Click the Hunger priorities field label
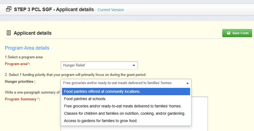This screenshot has height=131, width=254. (x=20, y=81)
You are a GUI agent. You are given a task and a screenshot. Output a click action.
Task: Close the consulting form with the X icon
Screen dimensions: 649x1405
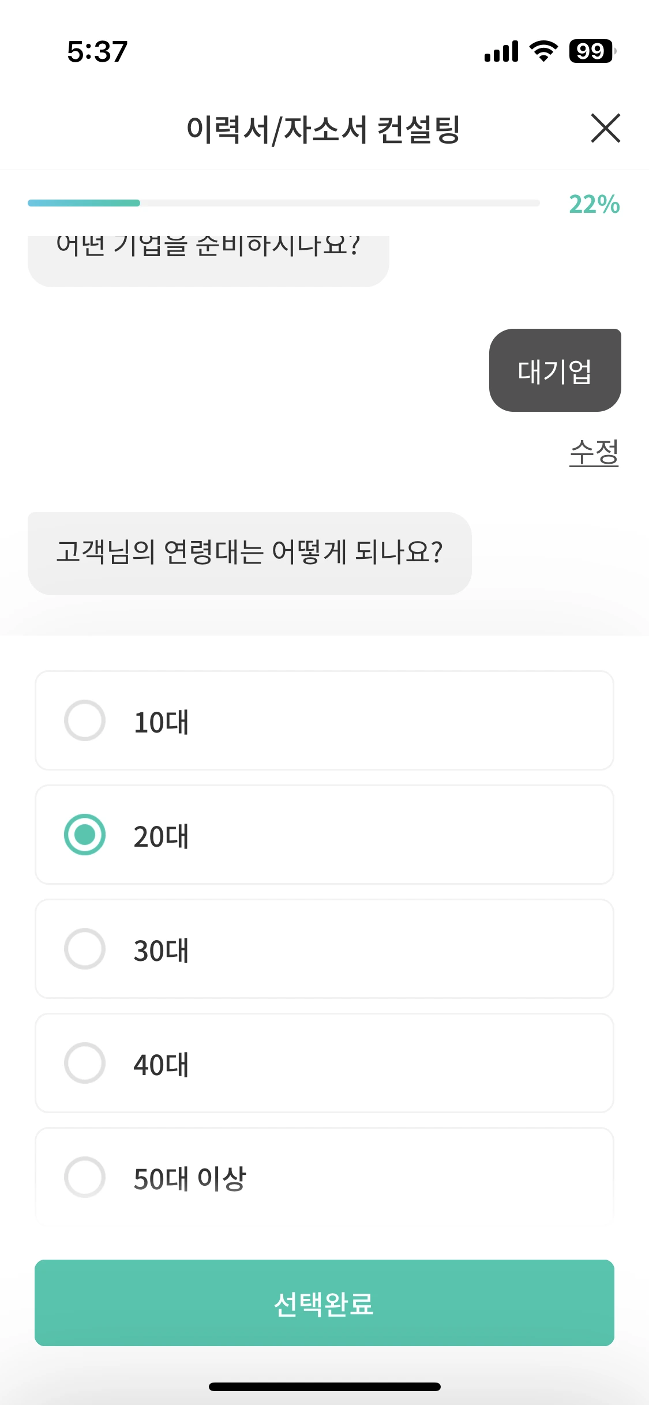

• Aim of the exercise:
From the line containing "Task: Close the" to the end of the listing, restate each line word for word and nothing more; the pictures stay out.

• Answer area:
Task: Close the consulting form with the X icon
Screen dimensions: 649x1405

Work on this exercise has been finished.